-- EXTRAIT PROPOSÉ --
Le sexe des mots,
ou
De l’incertitude des genres et de la certitude du grammairien.
Extrait de la Grammaire de Napoléon Landais, résumé général de toutes les grammaires françaises...
Auteur : Napoléon Landais (1804-1852), date d'édition : 1835
« Les genres appartiennent en propre aux noms, puisque le genre en est décidé par l’autorité de l’usage, au lieu que les terminaisons génériques des adjectifs sont assujetties à la loi de la
concordance. Les genres tiennent donc à la signification spécifique des noms ; et cette conclusion se confirme par cela même, que toutes les distinctions de genres, introduites dans les
Grammaires particulières, se rapportent exclusivement aux noms, comme genre déterminé, genre douteux, genre commun, genre épicène et genre hétérogène.
1, Les noms d’un genre déterminé sont ceux qui sont fixés absolument par l’usage, ou au genre masculin comme pater, père, et oculus, œil ; ou au genre féminin, comme soror, sœur, et mensa, table
; ou au genre neutre comme mare, mer et templum, temple.

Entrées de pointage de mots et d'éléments
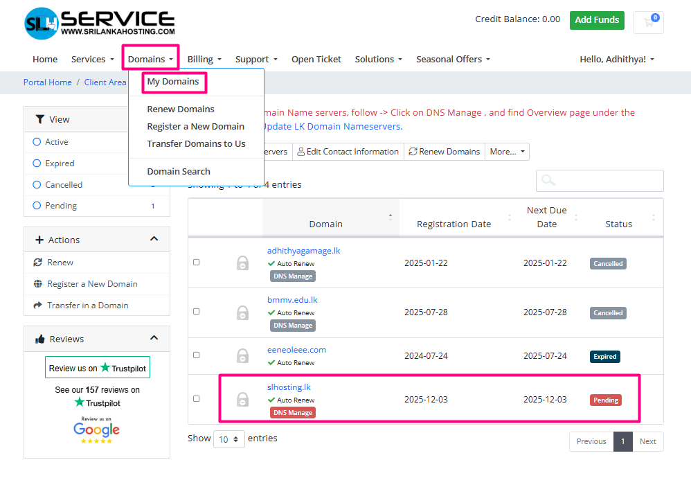
Task: Open the shopping cart icon
Action: point(649,22)
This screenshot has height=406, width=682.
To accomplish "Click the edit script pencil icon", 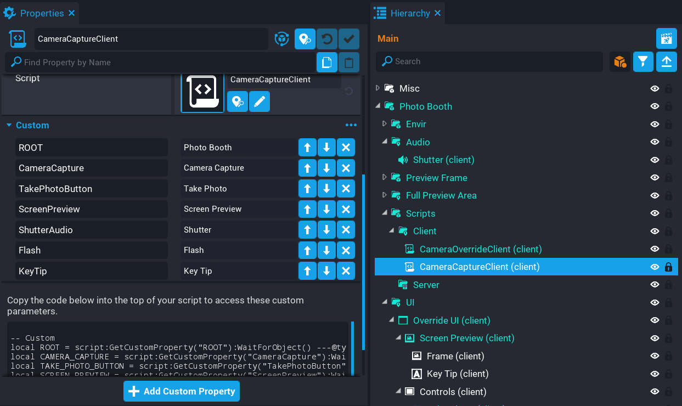I will tap(260, 102).

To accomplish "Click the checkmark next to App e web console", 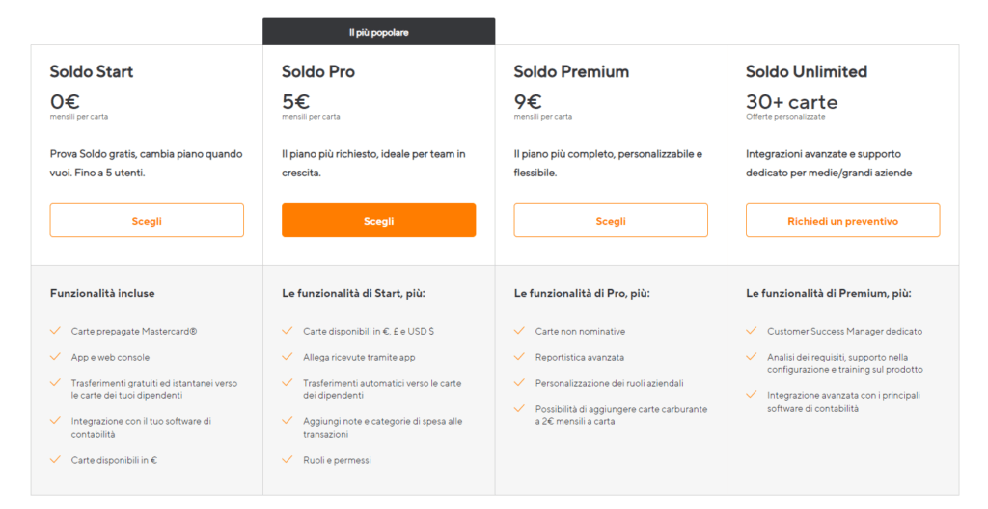I will pos(55,356).
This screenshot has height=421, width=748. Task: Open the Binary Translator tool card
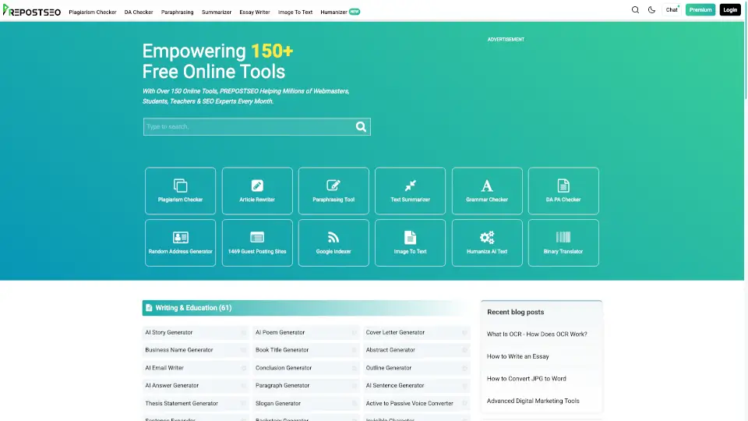pyautogui.click(x=563, y=242)
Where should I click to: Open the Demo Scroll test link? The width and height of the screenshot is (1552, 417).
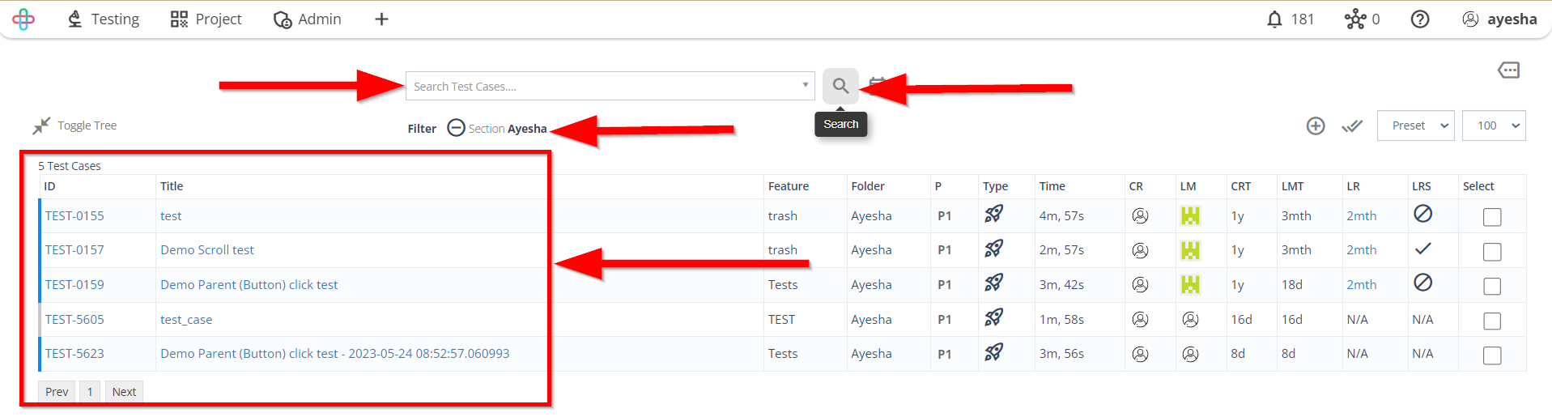(x=207, y=250)
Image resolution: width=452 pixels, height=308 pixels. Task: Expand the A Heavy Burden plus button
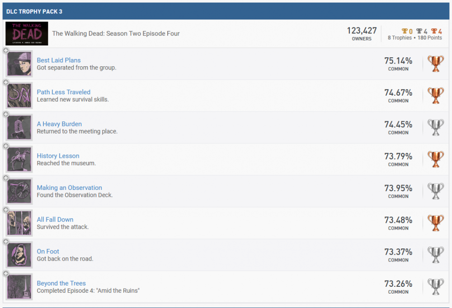click(x=6, y=115)
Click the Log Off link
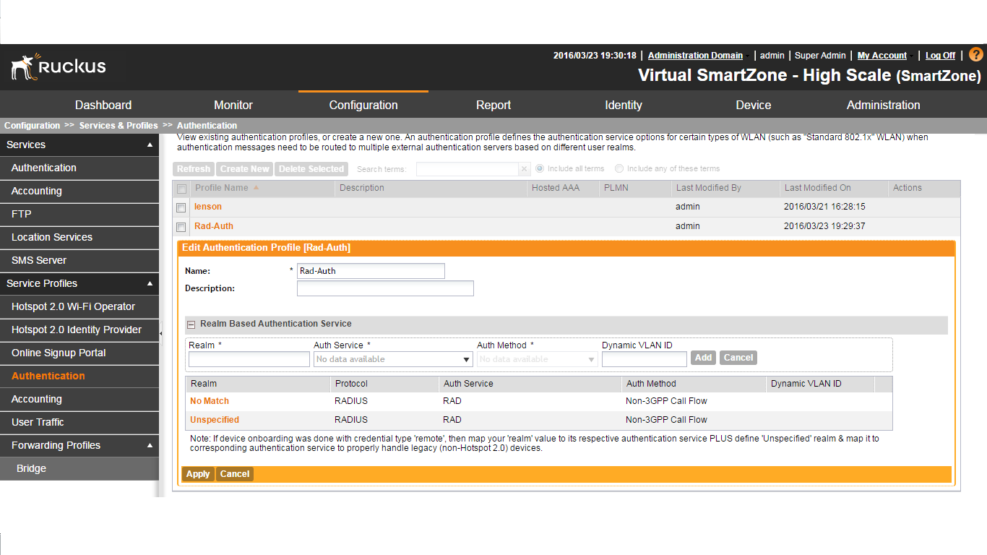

-- TRAVAIL À FAIRE --
1. Relevez toutes les distinctions de genres que l'extrait de grammaire sur le genre des noms dit introduites dans les grammaires particulières.
2. Poursuivez l'extrait de grammaire sur le genre des noms après sa dernière phrase.

-- RÉSULTATS PAR TÂCHE --
1.
- genre déterminé
- genre douteux
- genre commun
- genre épicène
- genre hétérogène

2.
2, Les noms d’un genre douteux sont ceux, au contraire, qui, sous la même terminaison, se rapportent tantôt à un genre, et tantôt à un autre, au gré de celui qui parle. Ainsi dies et finis en
latin, automne et foudre en français, sont tantôt masculins et tantôt féminins.
On n’aurait jamais dû tolérer qu’on répandît des doutes sur le genre de ces mots. Ceux qui sont effectivement douteux aujourd’hui, et que l’on peut librement rapporter à un genre ou à un autre,
ne sont dans ce cas que parce qu’on ignore les causes qui ont occasionné ce doute, ou qu’on a perdu de vue les idées accessoires qui originairement avaient été attachées au choix du genre.
L’usage primitif n’introduit rien sans cause dans les langues ; qu’on ne l’oublie pas.
(..)
Voici un exemple indiquant l’une des causes qui peuvent rendre douteux le genre des noms. Boileau, dans plusieurs éditions de son Art poétique, avait dit :
« Que votre âme et vos mœurs peints dans tous vos ouvrages. »
Attribuant à mœurs le genre masculin. Quand on lui fit apercevoir cette faute, il en convint sur le champ, s’étonna fort qu’elle eût échappé si longtemps à la critique de ses amis et de ses
ennemis, et corrigea le vers comme on le trouve dans les éditions posthumes, ainsi :
« Que votre âme et vos mœurs peintes dans vos ouvrages. »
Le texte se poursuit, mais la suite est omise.